> _Excerpted text_:

Composing a Hadoop Job

Use the command composer on the Analyze page to compose a Hadoop job. See the Quick Start Guide for an example.

You can use the query composer for these types of Hadoop job:

Note

Hadoop 1, Hadoop 2, and Presto clusters support Hadoop job queries. See Mapping of Cluster and Command Types for more information.

Ensure that the output directory is new and does not exist before running a Hadoop job.

Qubole has deprecated Hadoop 1 as-a-service. For more information, see Hadoop 1 is Deprecated.

Compose a Hadoop Custom Jar Query

Note

Using the Supported Keyboard Shortcuts in Analyze describes the supported keyboard shortcuts. In new QDS accounts, QDS provides example saved queries of different command types. For more information, see Workspace Tab.

Perform the following steps to compose a Hadoop jar query:

  1. Navigate to the Analyze page and click Compose. Select Hadoop Job from the Command Type drop-down list. Custom Jar is selected by default in the Job Type drop-down list, and this is what you want.

  2. In the Path to Jar File field, specify the path of the directory that contains the Hadoop jar file.

  3. In the Arguments text field, specify the main class, generic options, and other JAR arguments. The following figure shows an example using AWS S3:

    ../../_images/ComposeHadoopJob.png
  4. Click Run to execute the query. Click Save if you want to re-run the same query later. (See Workspace for more information on saving queries.)

For REST API-related information, see Submitting a Hadoop Jar Command. For developing applications, see Use Cascading with QDS.

You can see the result under the Results tab, and the logs under the Logs tab. The Logs tab has the Errors and Warnings filter. For more information on how to download command results and logs, see Download Results and Logs from the Analyze UI.

Compose a Hadoop Streaming Query

Perform the following steps to compose a Hadoop streaming job query:

  1. Navigate to the Analyze page and click Compose.

> _What to produce_: Continue the guide to composing a Hadoop job, starting right after its last step.

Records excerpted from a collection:
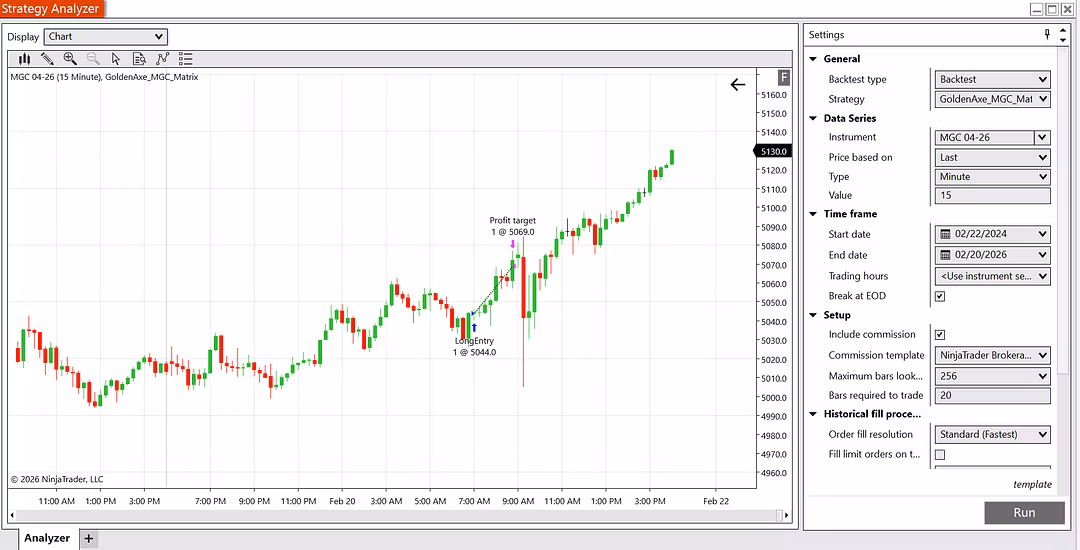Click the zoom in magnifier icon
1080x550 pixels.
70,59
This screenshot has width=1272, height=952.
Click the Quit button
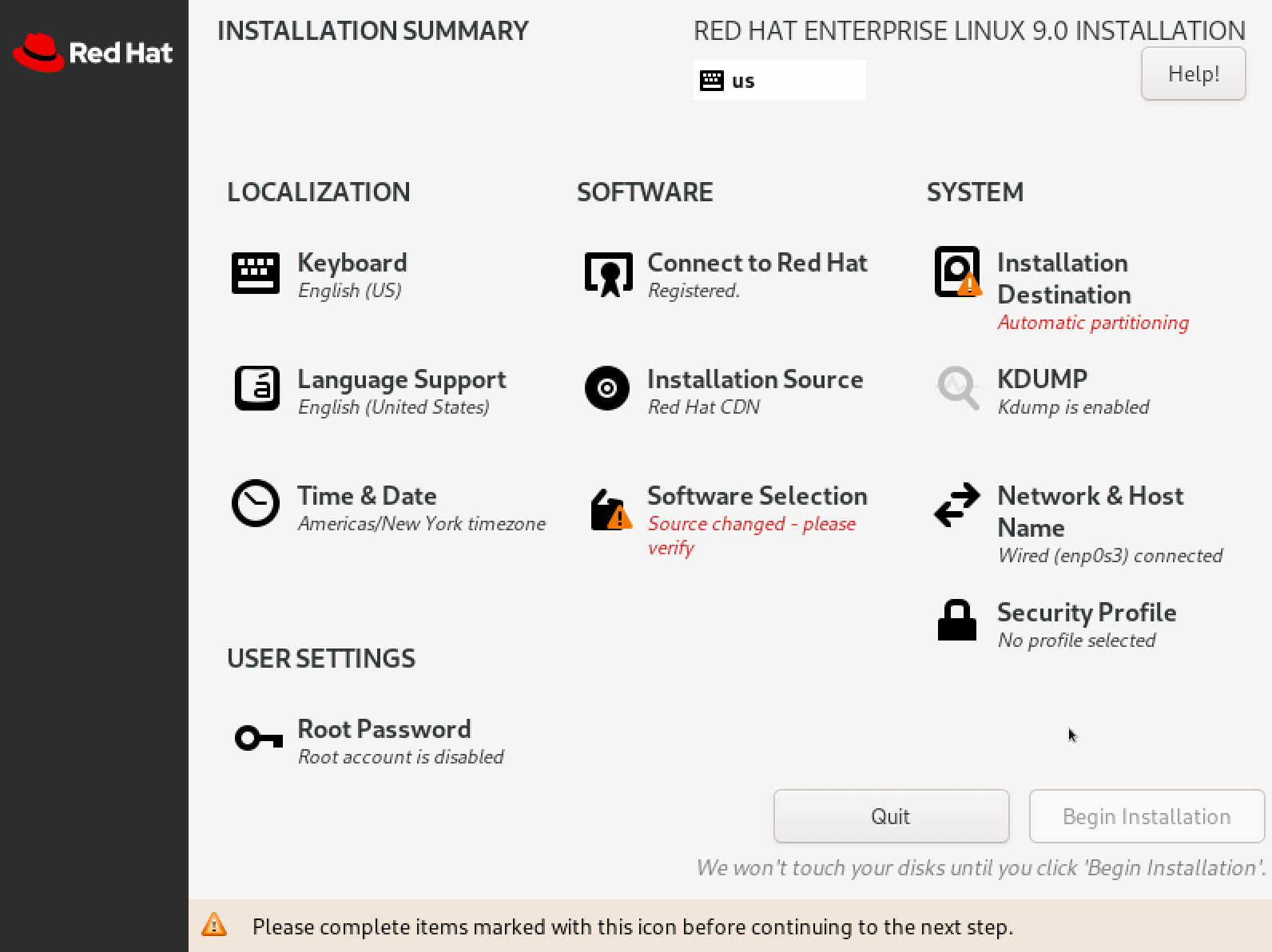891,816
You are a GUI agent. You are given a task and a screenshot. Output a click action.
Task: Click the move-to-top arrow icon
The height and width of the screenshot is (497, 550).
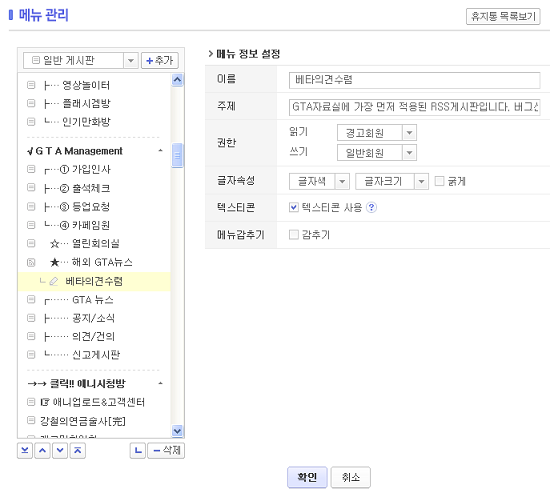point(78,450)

> _Expected answer_:
  2. Select Hadoop Job from the Command Type drop-down list.
  3. Select Streaming from the Job Type drop-down list.
  4. In the Arguments field, specify the streaming and generic options.
  5. Click Run to execute the query. Click Save if you want to re-run the same query later. (See Workspace for more information on saving queries.)

You can see the result under the Results tab, and the logs under the Logs tab. The Logs tab has the Errors and Warnings filter. For more information on how to download command results and logs, see Download Results and Logs from the Analyze UI.

Compose a Hadoop DistCp Command

Perform the following steps to compose a Hadoop DistCp command:

  1. Navigate to the Analyze page and click + Create. Select Hadoop Job from the Command Type drop-down list.
  2. From the Job Type drop-down list, select s3distcp for AWS, or clouddistcp for Azure or Oracle.
  3. In the Arguments text field, specify the generic and DistCp options.
  4. Click Run to execute the command. Click Save if you want to re-run the same command later. (See Workspace for more information on saving queries.)

You can see the result under the Results tab, and the logs under the Logs tab. The Logs tab has an Errors and Warnings filter. For more information on how to download command results and logs, see Download Results and Logs from the Analyze UI.